On the other hand, without meta knowledge Gale will be hit more, and temp HP + mage armor might decided if he'll live to take his turn...
Thunderwave is one of the most underrated spells in the game, especially considering Larian's penchant for cliffs and fall damage!
When somebody mods the Tabaxi, I'm going to make a group of casters (Sorc, Druid, Wiz, Cleric) called the Thundercats that only ise Thunder/Lightning damage. 😺
Yet another complaint about cheese strategies making the game too easy?
First it was the elemental spells being able to create environmental hazards. (which admittedly was a hold over from DoS, and not actually supported in D&D)
Then it was people wielding the art of barrelmancy.
Now people are complaining that one of the biggest concerns people have about a fireball happy Wizard (friendly fire) has a way to resolve the problem?
You just love finding fault when there is none, eh?
That is....not at all what Yojo is talking about.
Oh? Then please clarify the situation for me.

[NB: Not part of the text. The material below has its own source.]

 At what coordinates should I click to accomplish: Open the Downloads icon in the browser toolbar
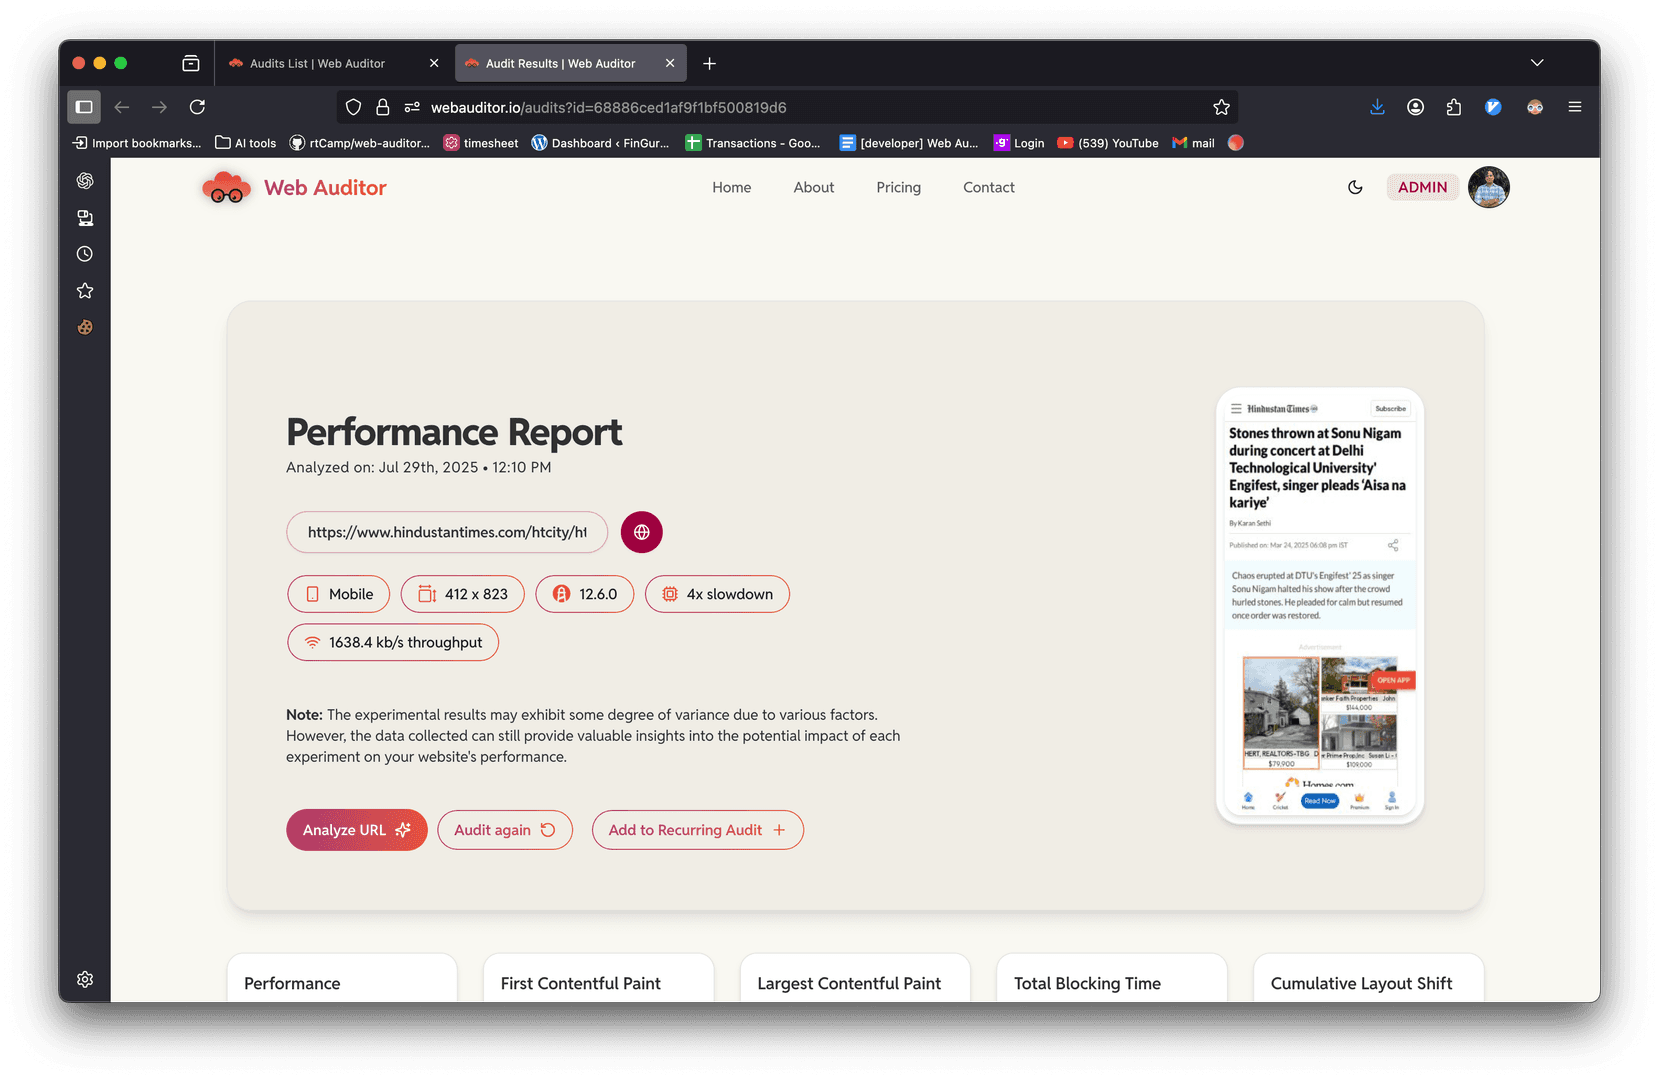point(1377,106)
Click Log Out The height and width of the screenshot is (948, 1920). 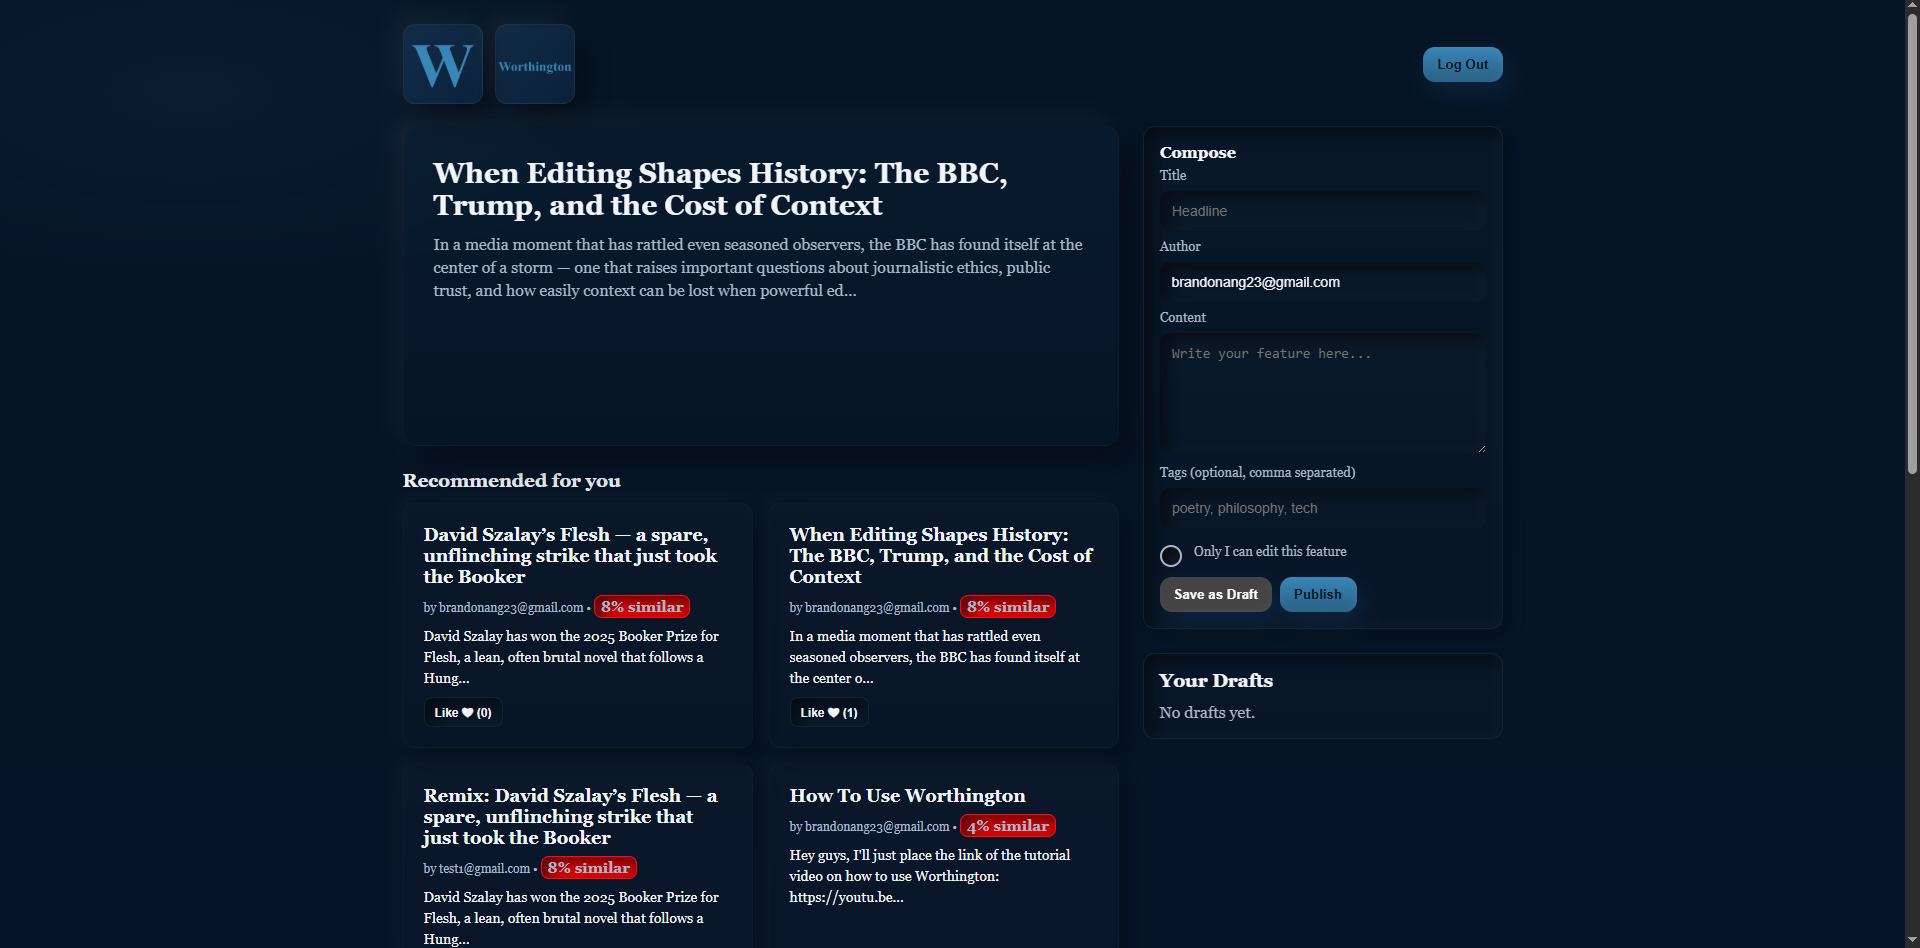1462,63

Because they mentioned enemies being able to position themselves properly, likely in order to get close to your friends so that you couldn't resort to scorched earth tactics.
Sure, let's review the conversation thread in question-
That's not a complaint about cheese. That's a hope for reasonable ai controlling enemies.

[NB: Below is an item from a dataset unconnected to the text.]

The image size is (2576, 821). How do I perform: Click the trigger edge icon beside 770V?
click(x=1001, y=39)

As a DM, in a TT situation, you bet your 4th point of contact that I'd have mobs staying danger close to the party if a fireball spewing wizard reveals themselves. And BG3 as a game would be better for an AI that has your enemies do something similarly. So if the AI is so bad that you can just easily and regularly get off fireballs without worrying about friendly fire because it stays clumped up and doesn't press your party, that likely means the game is going to be disappointingly easy.

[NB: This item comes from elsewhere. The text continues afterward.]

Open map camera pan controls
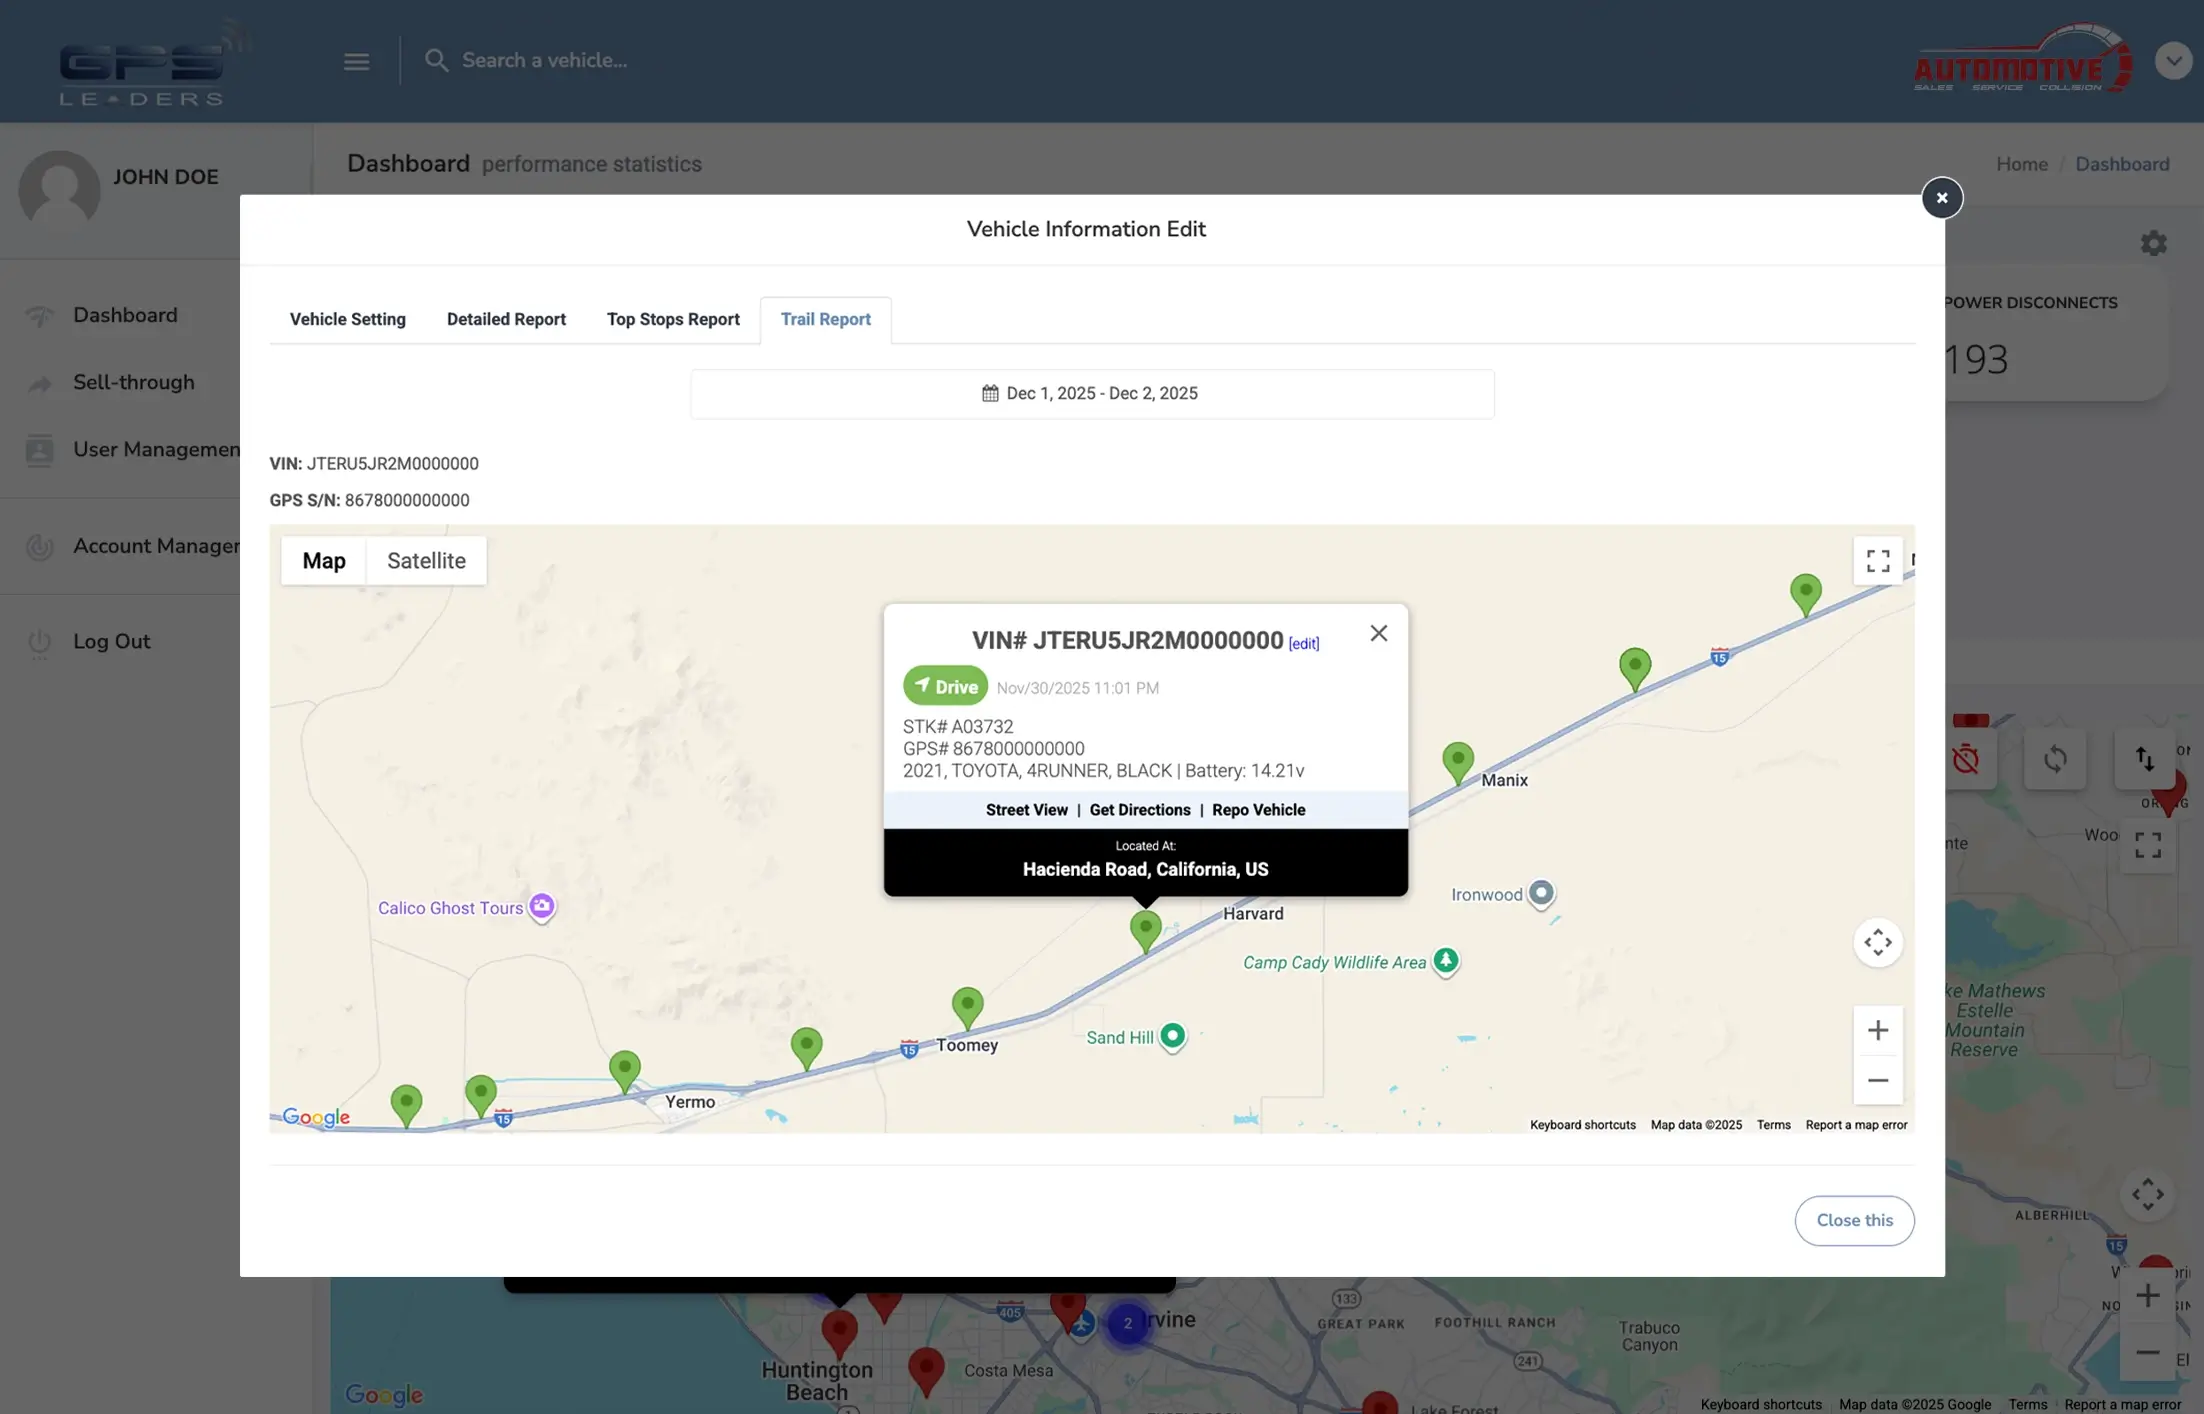The image size is (2204, 1414). (x=1877, y=942)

Not a complaint about cheese.
Indeed, you have understood my comment.
Still think Wizards are fine.
There's a lot of 'raw power' Wizards lack in terms of spellcasting, but they do get some benefits:
1) Ritual Magic. You need to identify something? Spend a spell slot as a Sorc or just be a Wizard. Same goes for the alarm spell.
2) No Sorcs allowed spells. While Sorcs get Chaos Bolt as a spell (a decent level 1 damage spell), Wizards get Find Familiar, Grease, Phantom Steed, Fabricate and a few others.
3) Wizard Subclasses are pretty strong. Not just the insane power of Necromancy, but Bladesinging (next to no chance bg3 adds it), Divination, Enchantment etc (I left off Abjuration because I don't think it's anywhere near as powerful as people pretend)
Sorcs have some advantages and are definitely fun, but don't make the mistake of thinking Wizards suck - they most certainly do not.
I assume you mean by level 20 (which won't be reached in this game), when those skelebois will only have a 5% chance of hitting anything, so only about 7 of them or so will hit per round (and most enemies will only take 1/2 dmg). 😉
Well, hold up, bounded accuracy is here to save the day. Sure, they'd only have a 5% chance to hit a particularly thicc foe like a tarrasque, but normal enemies don't scale that high. Acererak "only" has 21 AC, that would be a 20% to hit.
Well, I was being cheeky about how higher CR enemies have higher AC's, but yes, even a Balor 'only' has an AC of 19 (seems D&D applies the bullet sponge philosophy of balancing - easy to hit, long time to kill, opposite for PC's).
In any case, what's most likely to happen in the majority of high level encounters is that they get wiped out by AoE attacks.
Don't ritual spells take at least 10 minutes to cast, though?